----- Provided records
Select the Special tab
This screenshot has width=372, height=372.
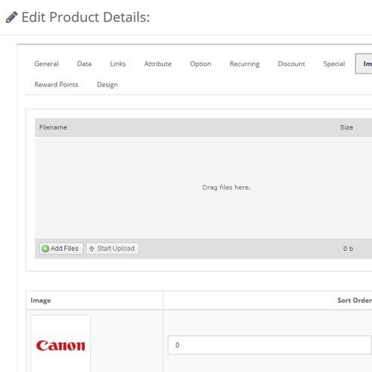pos(334,64)
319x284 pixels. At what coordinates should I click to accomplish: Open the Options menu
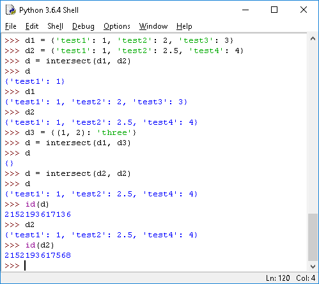[117, 26]
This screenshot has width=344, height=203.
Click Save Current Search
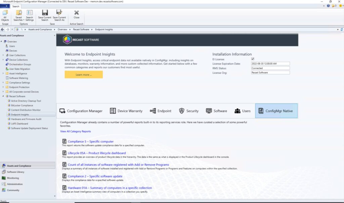click(45, 15)
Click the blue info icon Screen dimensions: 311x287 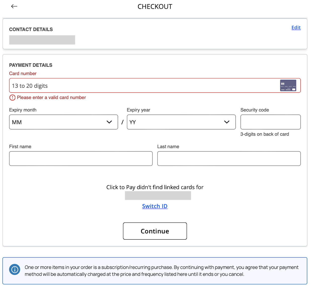[x=15, y=270]
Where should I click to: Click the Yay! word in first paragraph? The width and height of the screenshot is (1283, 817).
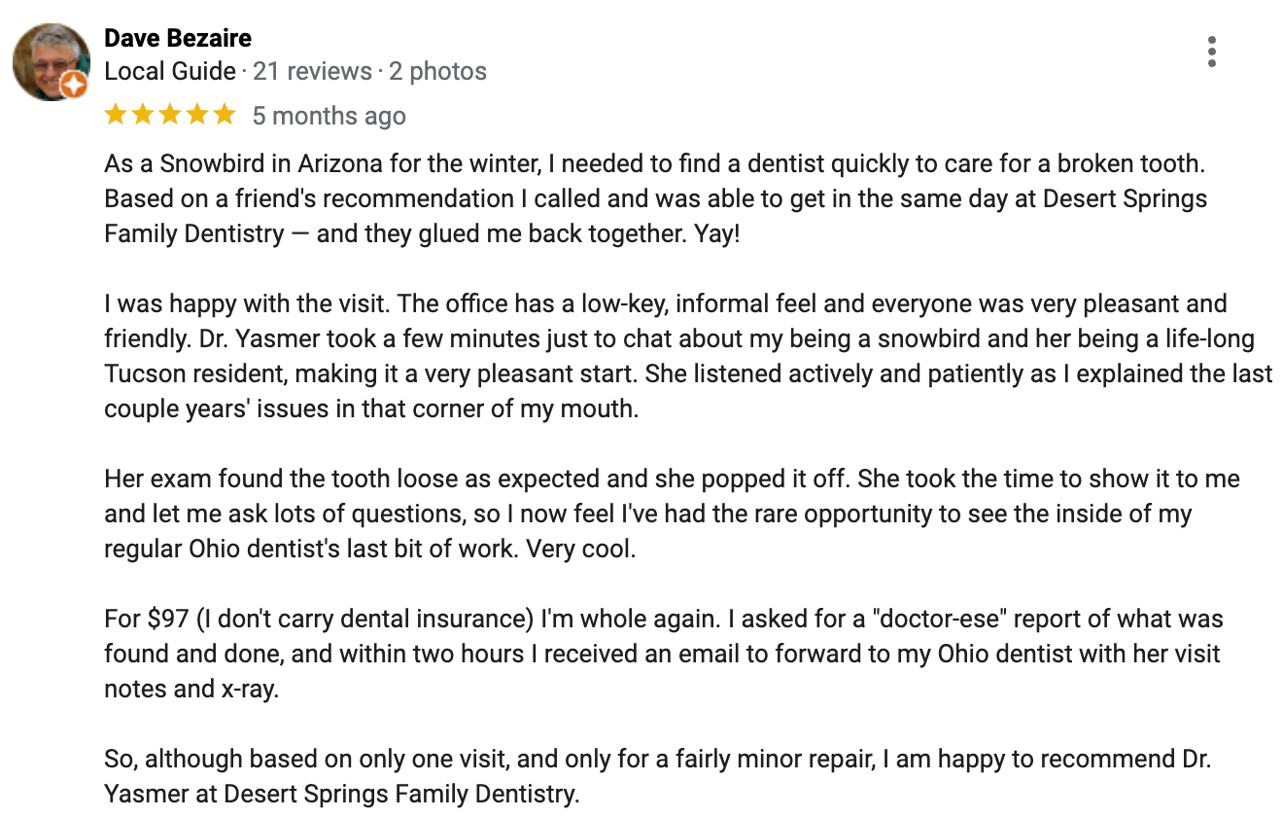[717, 233]
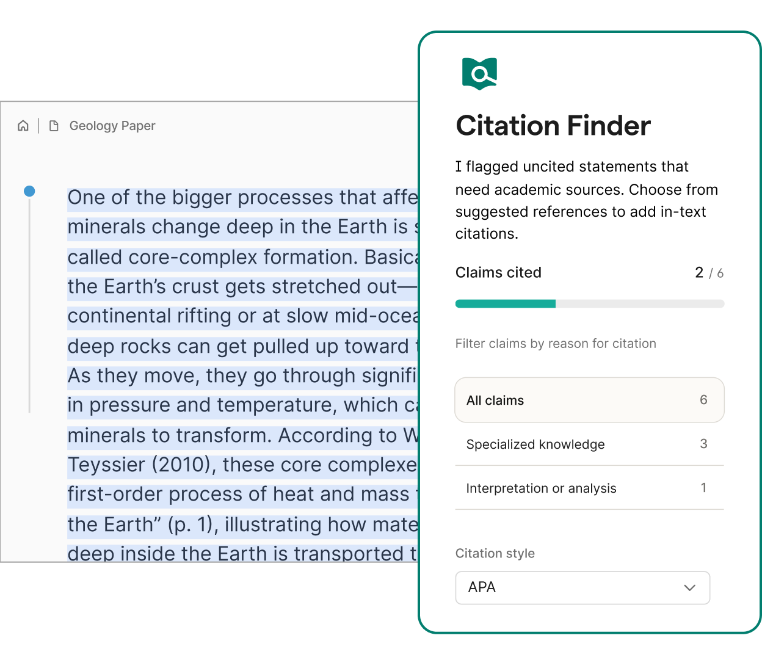Click the 2 / 6 claims cited counter
The width and height of the screenshot is (762, 663).
point(708,272)
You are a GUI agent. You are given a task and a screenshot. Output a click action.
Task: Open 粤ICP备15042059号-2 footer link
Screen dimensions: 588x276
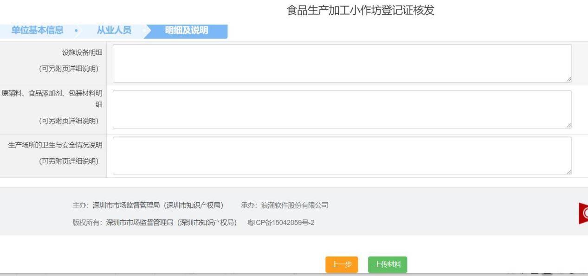(281, 223)
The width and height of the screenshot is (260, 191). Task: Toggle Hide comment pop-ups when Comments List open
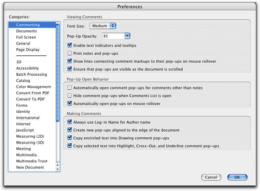70,96
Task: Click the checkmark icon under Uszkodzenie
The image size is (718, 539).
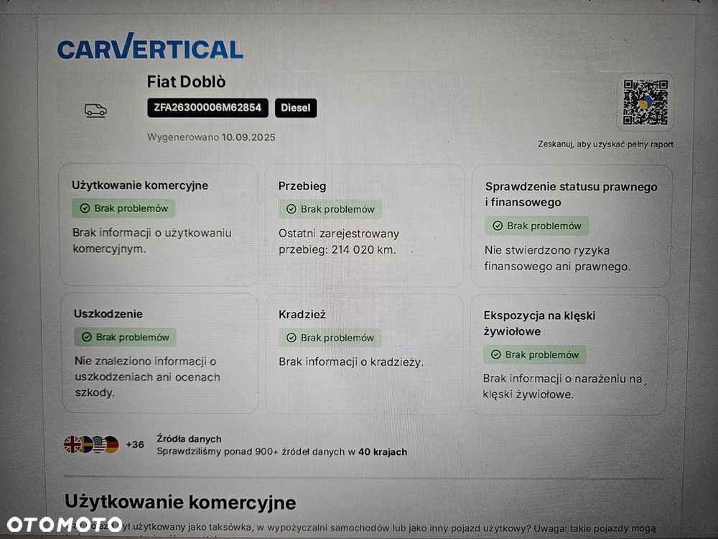Action: 86,337
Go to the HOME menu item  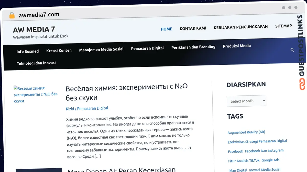[x=166, y=29]
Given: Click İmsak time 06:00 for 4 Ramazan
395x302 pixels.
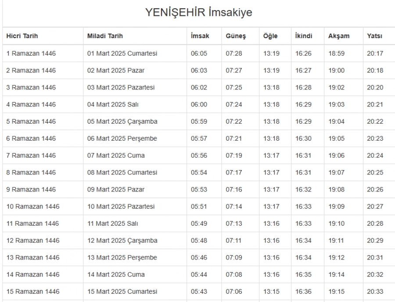Looking at the screenshot, I should tap(199, 104).
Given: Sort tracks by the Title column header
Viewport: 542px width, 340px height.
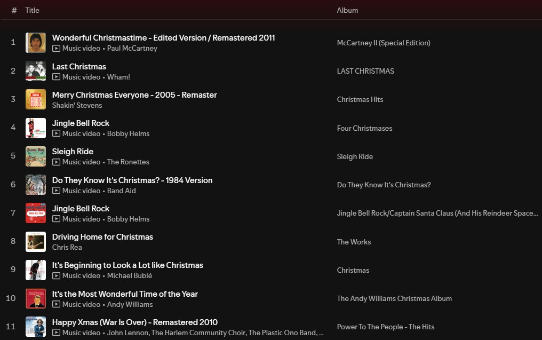Looking at the screenshot, I should 32,10.
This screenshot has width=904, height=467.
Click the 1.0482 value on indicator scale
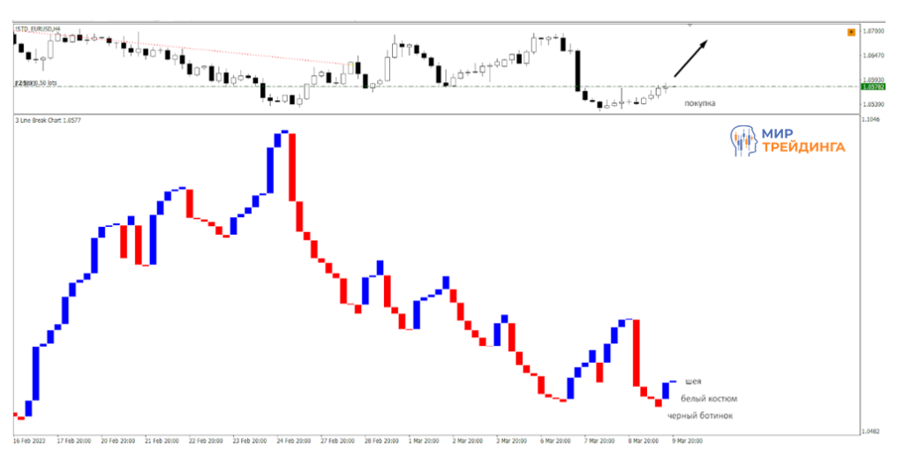click(x=872, y=431)
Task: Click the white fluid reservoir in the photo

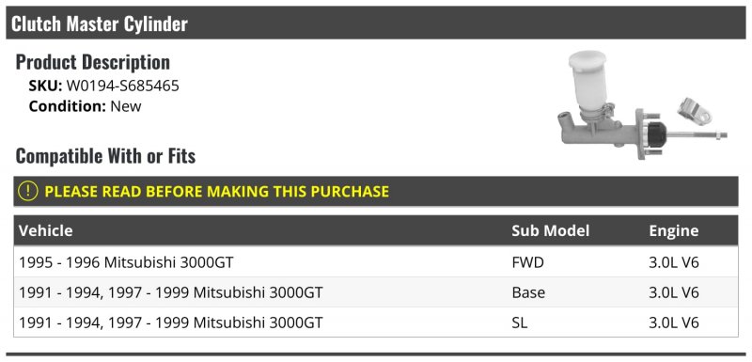Action: pyautogui.click(x=588, y=82)
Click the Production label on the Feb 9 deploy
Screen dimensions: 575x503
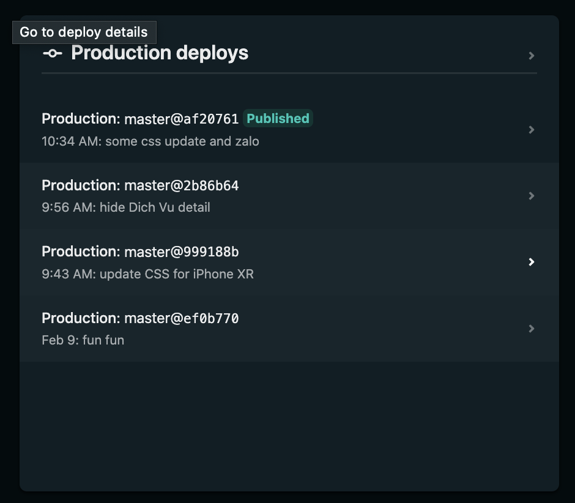click(x=80, y=318)

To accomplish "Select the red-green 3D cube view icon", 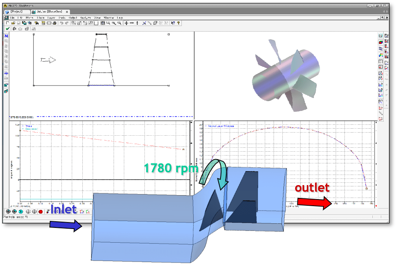I will coord(380,42).
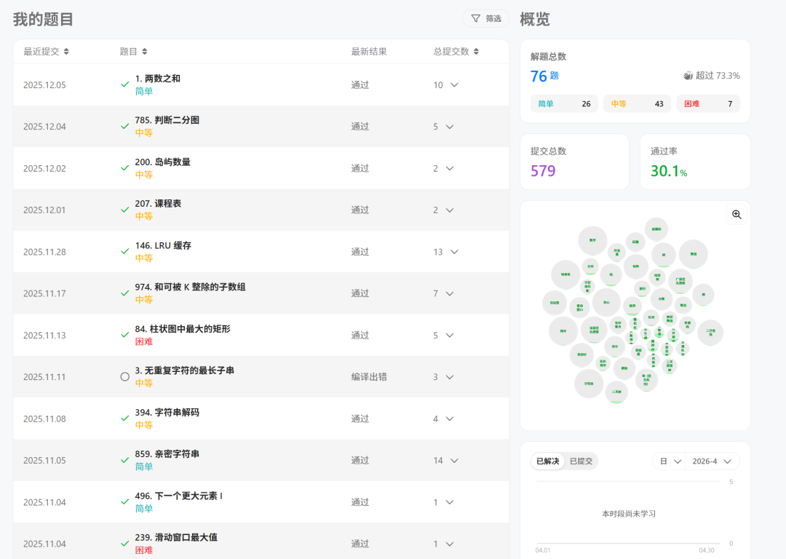Select the 困难 7 difficulty chip
This screenshot has width=786, height=559.
click(708, 104)
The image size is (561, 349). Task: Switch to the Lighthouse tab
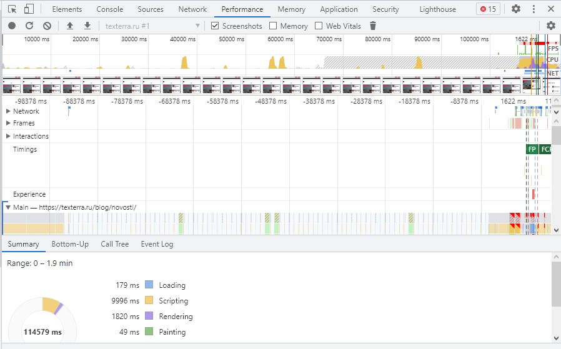pos(437,9)
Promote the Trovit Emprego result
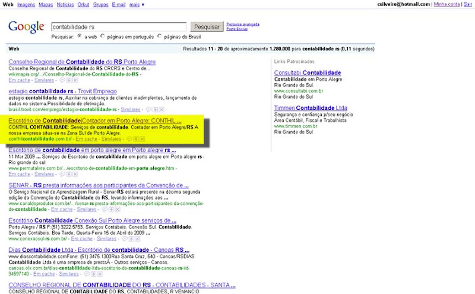 pyautogui.click(x=155, y=109)
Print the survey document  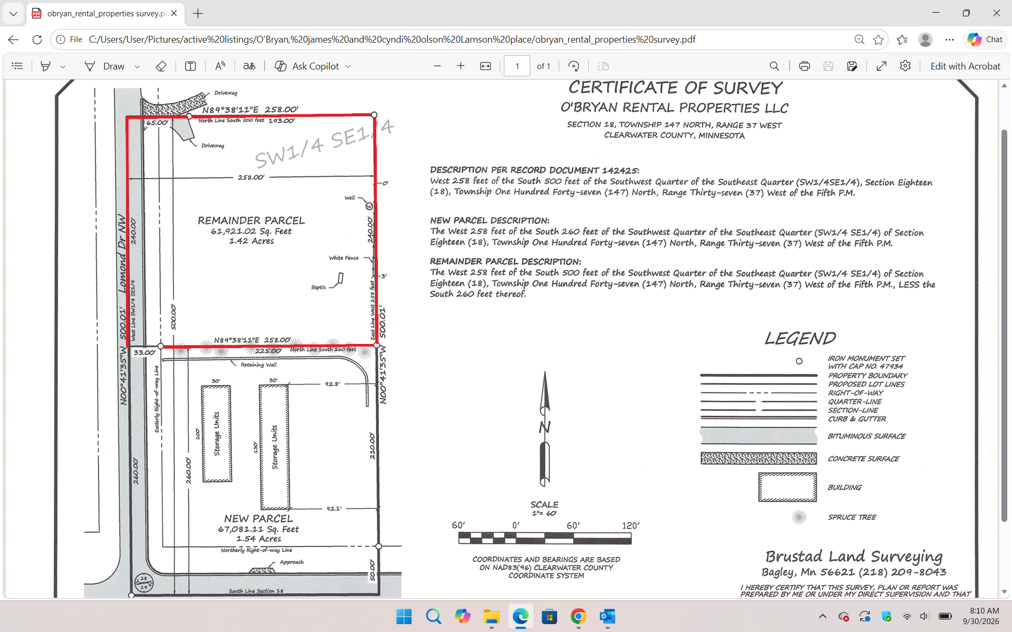[x=804, y=66]
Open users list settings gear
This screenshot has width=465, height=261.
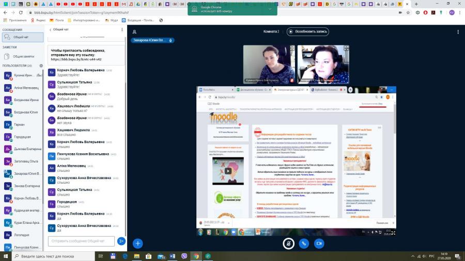tap(41, 66)
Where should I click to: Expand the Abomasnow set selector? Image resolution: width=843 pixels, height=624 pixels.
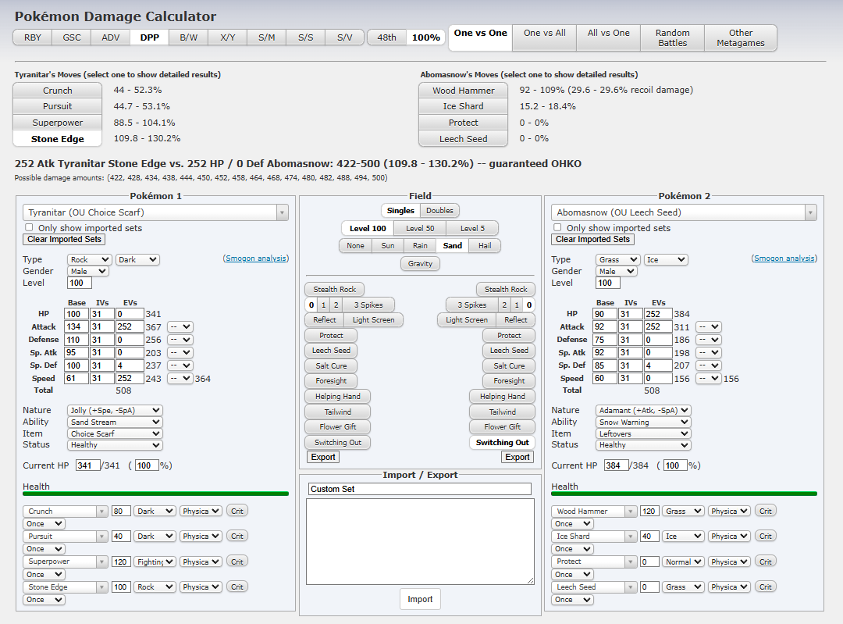click(x=809, y=212)
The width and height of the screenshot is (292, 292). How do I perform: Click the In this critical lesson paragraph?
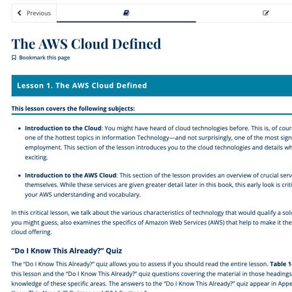(x=152, y=223)
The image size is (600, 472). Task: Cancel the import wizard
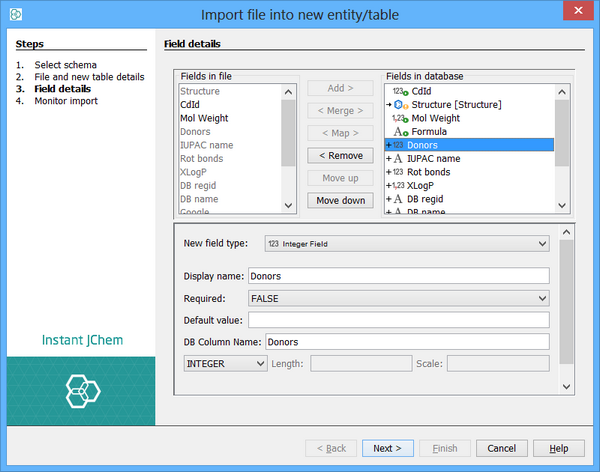click(x=502, y=448)
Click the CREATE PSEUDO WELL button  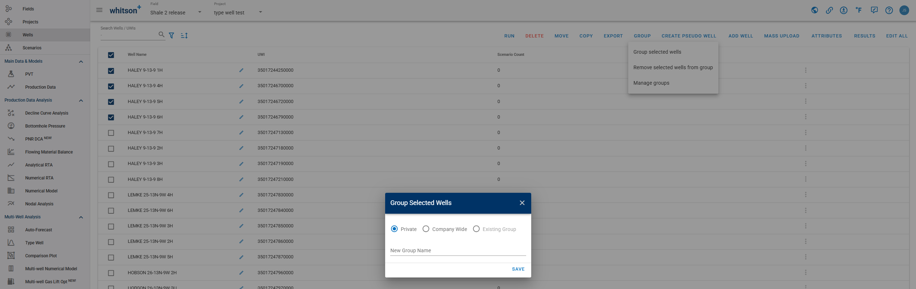(x=688, y=36)
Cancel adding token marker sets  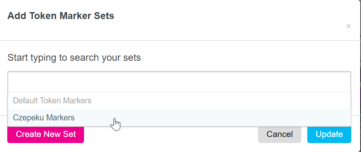click(279, 134)
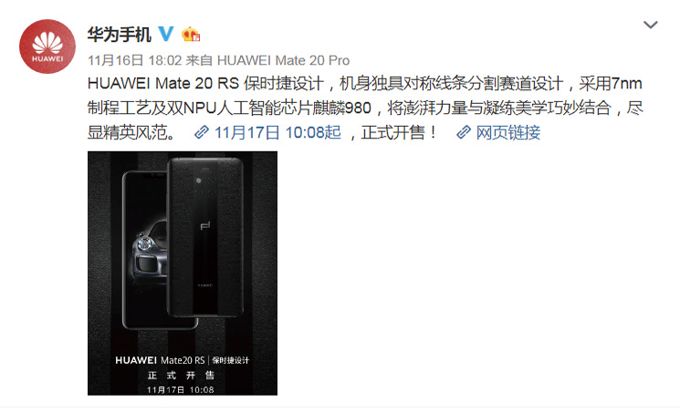680x413 pixels.
Task: Expand the post options chevron menu
Action: (x=651, y=25)
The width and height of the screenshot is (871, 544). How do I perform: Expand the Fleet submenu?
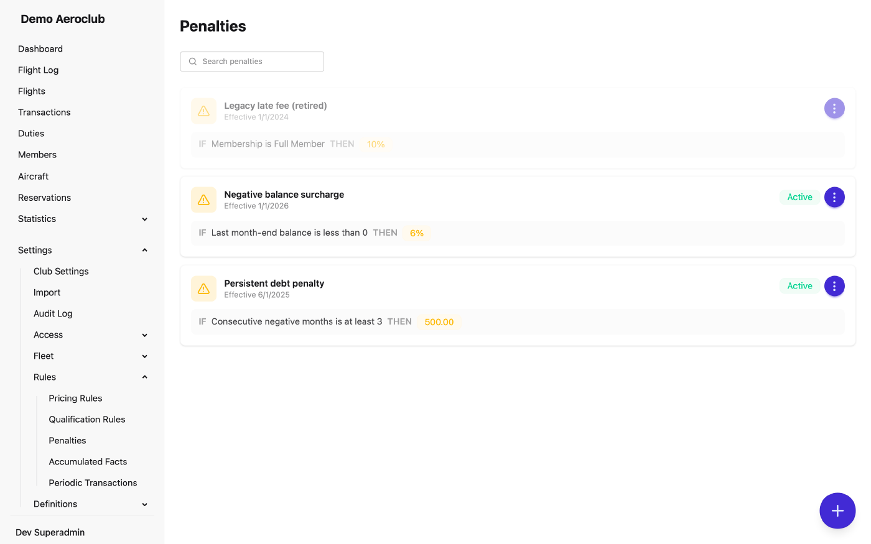(x=144, y=356)
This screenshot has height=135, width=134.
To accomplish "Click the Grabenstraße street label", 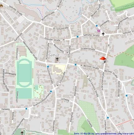I will pyautogui.click(x=88, y=49).
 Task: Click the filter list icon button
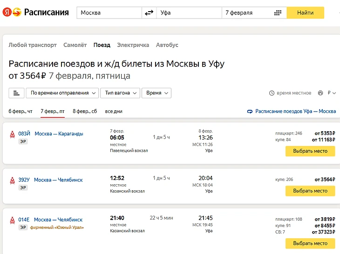point(16,93)
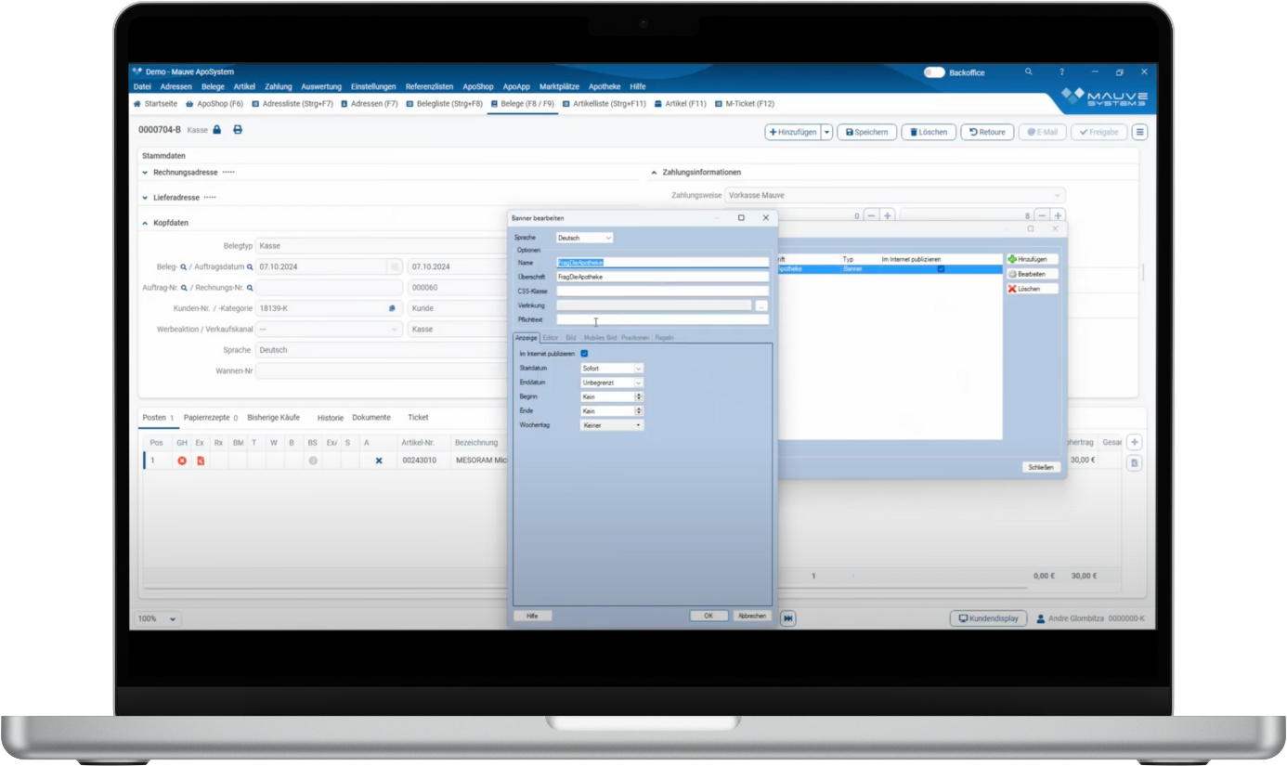Open the Einstellungen menu

(373, 86)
----------
Exercise objective: Find the line with "Given: Click İmsak time 06:00 for 4 Ramazan" in the data above, and from there retype each line exactly through the line with "This screenshot has width=904, height=467.", skipping the pictures along the way.

Reply:
Given: Click İmsak time 06:00 for 4 Ramazan
395x302 pixels.
Looking at the screenshot, I should tap(199, 104).
Given: Sort tracks by the Title column header
Viewport: 542px width, 340px height.
Looking at the screenshot, I should 32,10.
This screenshot has width=904, height=467.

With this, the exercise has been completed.